What we have advocated for businesses is to have internal predictive metrics that can predict behaviors and outcomes with customers. One prime example from our presentations and book is the idea that if popcorn is less than 10 minutes old in a movie theater, it will taste fresh and the customers will like it. That metric was derived through research and used to predict how customers would react to the popcorn based upon how old it was. We are not comparing the impact of Irene to popcorn, but the idea is that predictive metrics can save disasters and minimize negative impacts for businesses.
Developing predictive internal metrics for businesses is both an art and a science, just as it is for hurricanes, but it can be done. Our book outlines the basics of approaching this problem. For every issue that is important to your customer (like the freshness of the popcorn in a movie theater), there should be at least one internal predictive metric (such as a kitchen timer that is set for 10 minutes near the popcorn popper in the movie theater) that can warn the business when things are going awry, so you can take action (throw the old popcorn away and pop another batch), hopefully before your customers notice a problem. To see a couple of videos about this process, click here for Part 1 and here for Part 2.
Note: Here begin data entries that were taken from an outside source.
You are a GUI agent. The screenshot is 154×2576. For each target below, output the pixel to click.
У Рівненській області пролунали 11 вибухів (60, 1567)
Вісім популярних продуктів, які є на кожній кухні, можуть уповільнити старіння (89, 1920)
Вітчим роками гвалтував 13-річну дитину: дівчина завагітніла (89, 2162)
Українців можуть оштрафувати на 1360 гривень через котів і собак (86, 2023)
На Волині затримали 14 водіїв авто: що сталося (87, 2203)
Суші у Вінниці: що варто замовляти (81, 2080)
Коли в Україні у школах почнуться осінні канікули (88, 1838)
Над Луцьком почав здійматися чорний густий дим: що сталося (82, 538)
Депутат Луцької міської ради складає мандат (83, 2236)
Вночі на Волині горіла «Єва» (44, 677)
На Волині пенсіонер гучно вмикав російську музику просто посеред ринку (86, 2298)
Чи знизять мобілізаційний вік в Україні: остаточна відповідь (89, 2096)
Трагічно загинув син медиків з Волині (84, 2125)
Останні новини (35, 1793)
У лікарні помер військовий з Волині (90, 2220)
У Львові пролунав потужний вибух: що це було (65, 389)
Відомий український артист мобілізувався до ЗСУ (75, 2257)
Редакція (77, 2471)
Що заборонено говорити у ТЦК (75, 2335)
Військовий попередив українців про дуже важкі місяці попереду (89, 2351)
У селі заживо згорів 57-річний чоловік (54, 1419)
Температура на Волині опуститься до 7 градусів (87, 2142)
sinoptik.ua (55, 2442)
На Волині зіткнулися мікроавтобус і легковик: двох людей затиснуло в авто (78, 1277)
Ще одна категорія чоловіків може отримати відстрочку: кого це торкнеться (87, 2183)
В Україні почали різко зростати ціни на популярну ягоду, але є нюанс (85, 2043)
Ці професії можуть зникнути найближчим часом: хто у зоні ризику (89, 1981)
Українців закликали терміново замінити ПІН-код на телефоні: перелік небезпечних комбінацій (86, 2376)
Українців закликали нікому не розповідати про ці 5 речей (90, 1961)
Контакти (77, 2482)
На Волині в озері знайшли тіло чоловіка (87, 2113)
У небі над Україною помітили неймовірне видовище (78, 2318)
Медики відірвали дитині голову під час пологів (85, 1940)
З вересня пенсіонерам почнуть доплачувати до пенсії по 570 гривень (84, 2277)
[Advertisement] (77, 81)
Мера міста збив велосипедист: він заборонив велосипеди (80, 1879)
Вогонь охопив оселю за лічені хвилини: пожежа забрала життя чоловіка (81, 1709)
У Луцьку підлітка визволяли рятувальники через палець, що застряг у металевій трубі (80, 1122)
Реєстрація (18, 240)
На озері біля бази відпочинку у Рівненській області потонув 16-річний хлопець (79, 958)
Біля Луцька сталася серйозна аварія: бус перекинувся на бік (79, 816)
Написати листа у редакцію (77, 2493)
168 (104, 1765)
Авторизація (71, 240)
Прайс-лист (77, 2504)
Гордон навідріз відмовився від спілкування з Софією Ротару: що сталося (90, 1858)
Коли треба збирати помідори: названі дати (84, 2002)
Are you prepared for disaster? If a Hurricane Irene type of event were to approach your business, what precautions would predict that you have minimized potential damage to you and to your customers? What internal predictive metrics would you monitor? What actions would you take?
As we also discuss in the book, the House of Quality and other techniques can be used to not only find and document those predictive metrics, but also to decide which ones to act upon and how. We will leave that discussion for a future blog entry.